■ What to produce ■
Keep the wording of the records intact as you retype them, and omit every image.

■ Screenshot grounding data ■
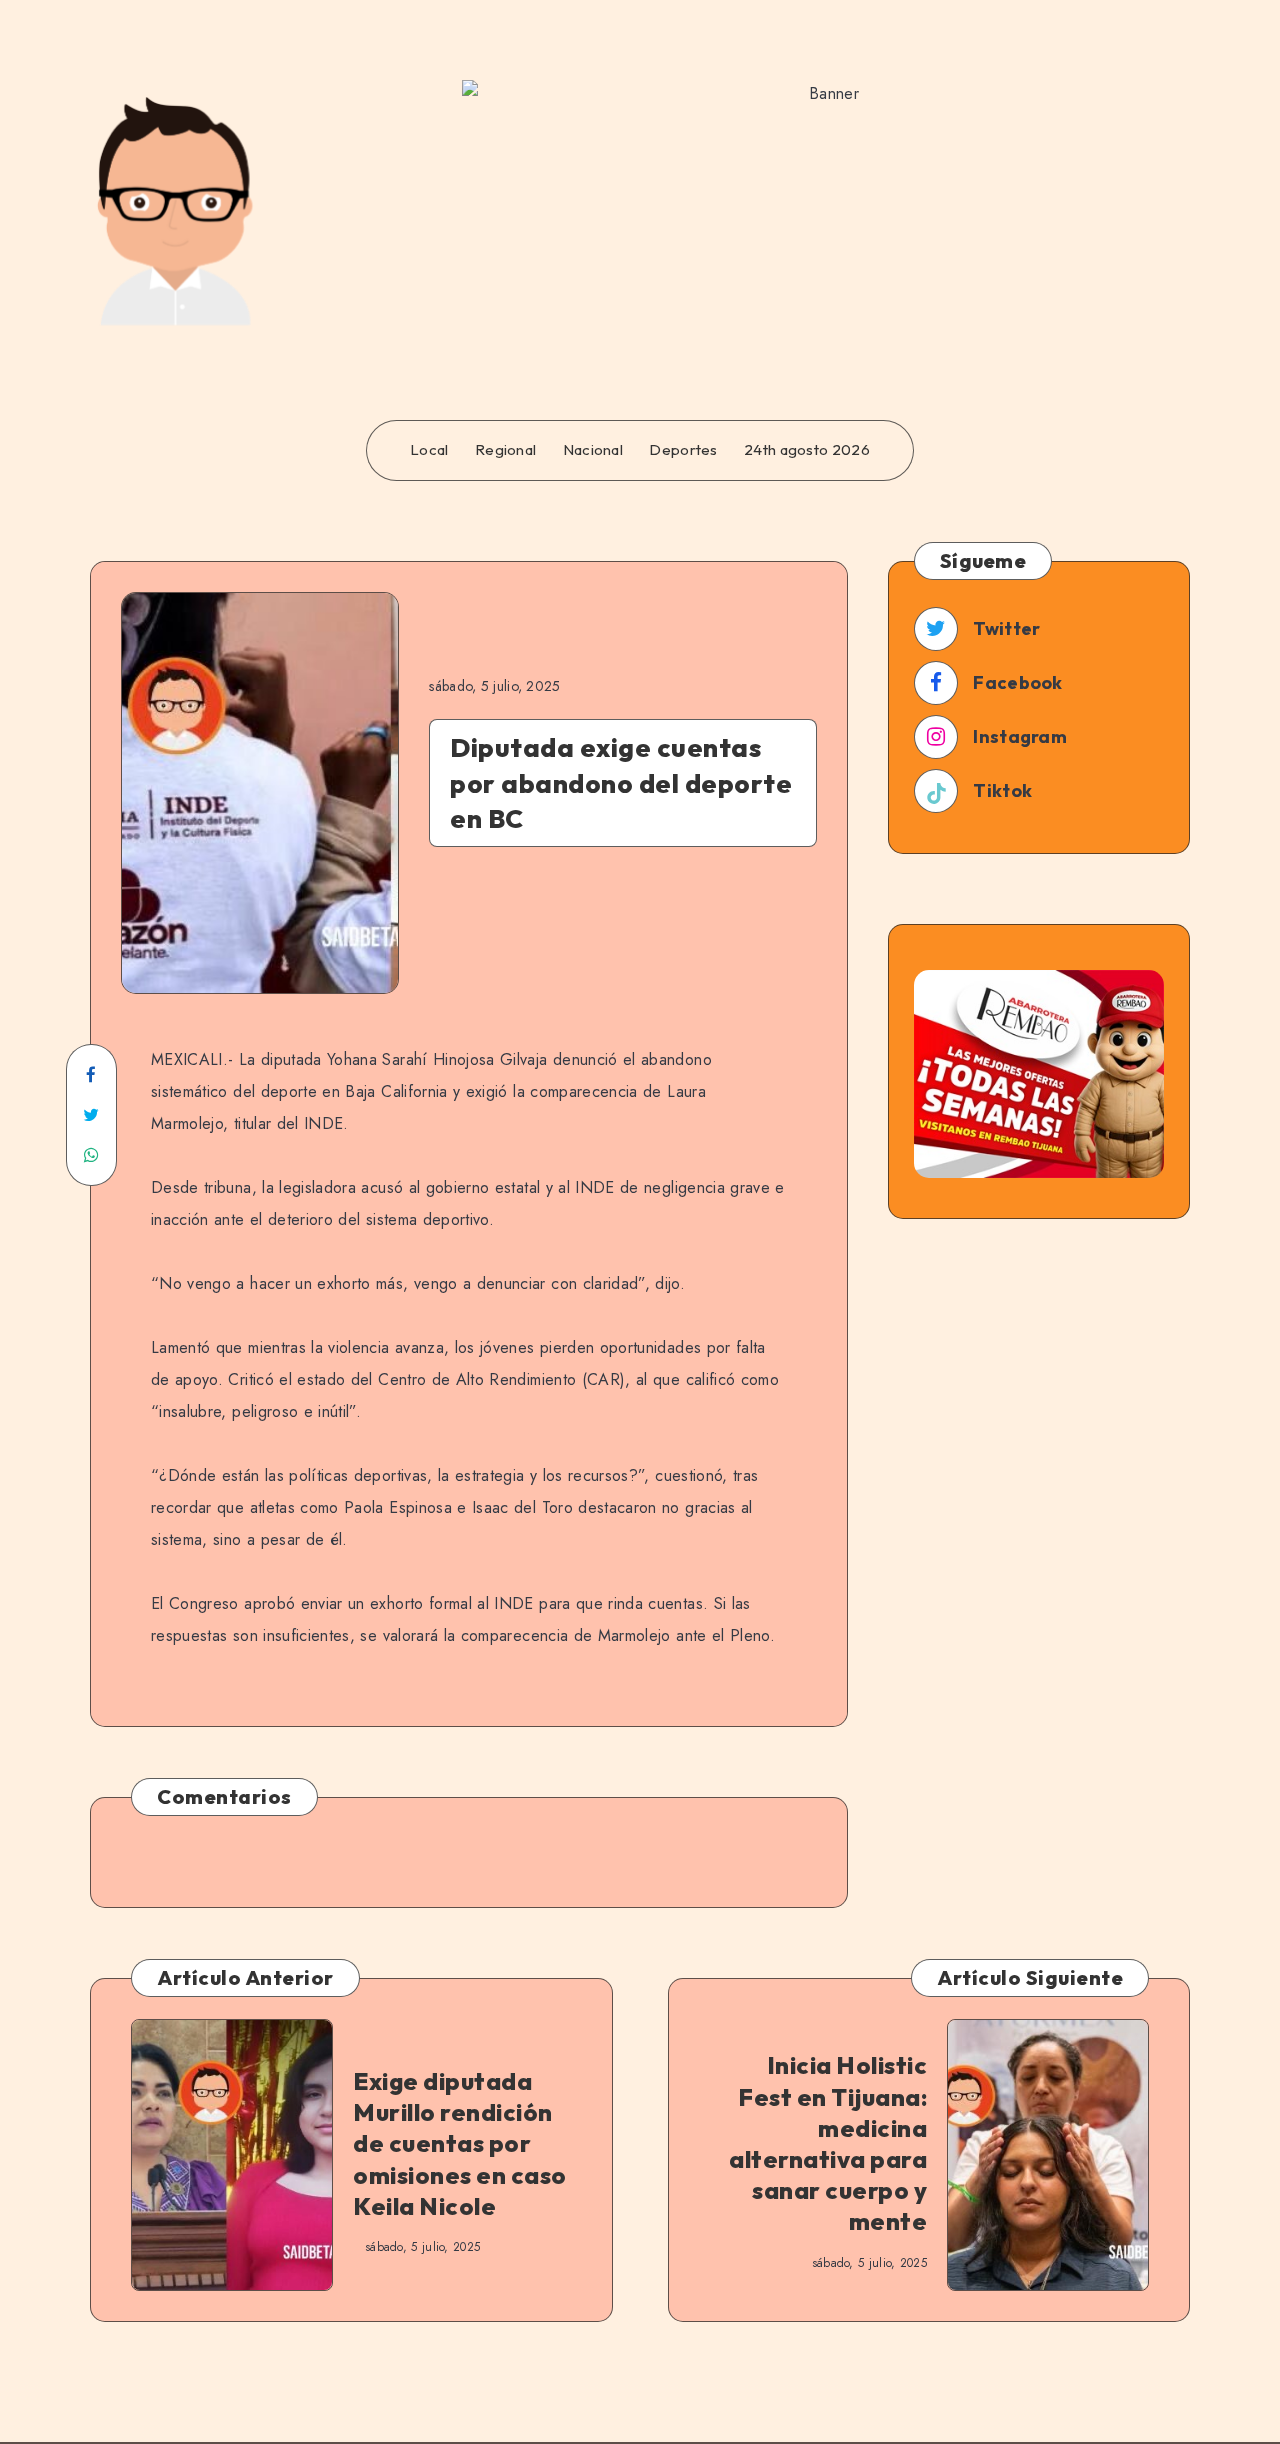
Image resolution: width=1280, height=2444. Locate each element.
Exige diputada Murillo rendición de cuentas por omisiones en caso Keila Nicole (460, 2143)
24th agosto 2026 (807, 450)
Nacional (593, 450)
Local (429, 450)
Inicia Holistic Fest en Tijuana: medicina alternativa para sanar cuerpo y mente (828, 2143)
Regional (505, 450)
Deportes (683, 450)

■ Completed exercise ■
Image resolution: width=1280, height=2444. Locate each element.
Exige diputada Murillo rendición de cuentas por omisiones en caso Keila Nicole (460, 2143)
24th agosto 2026 (807, 450)
Nacional (593, 450)
Local (429, 450)
Inicia Holistic Fest en Tijuana: medicina alternativa para sanar cuerpo y mente (828, 2143)
Regional (505, 450)
Deportes (683, 450)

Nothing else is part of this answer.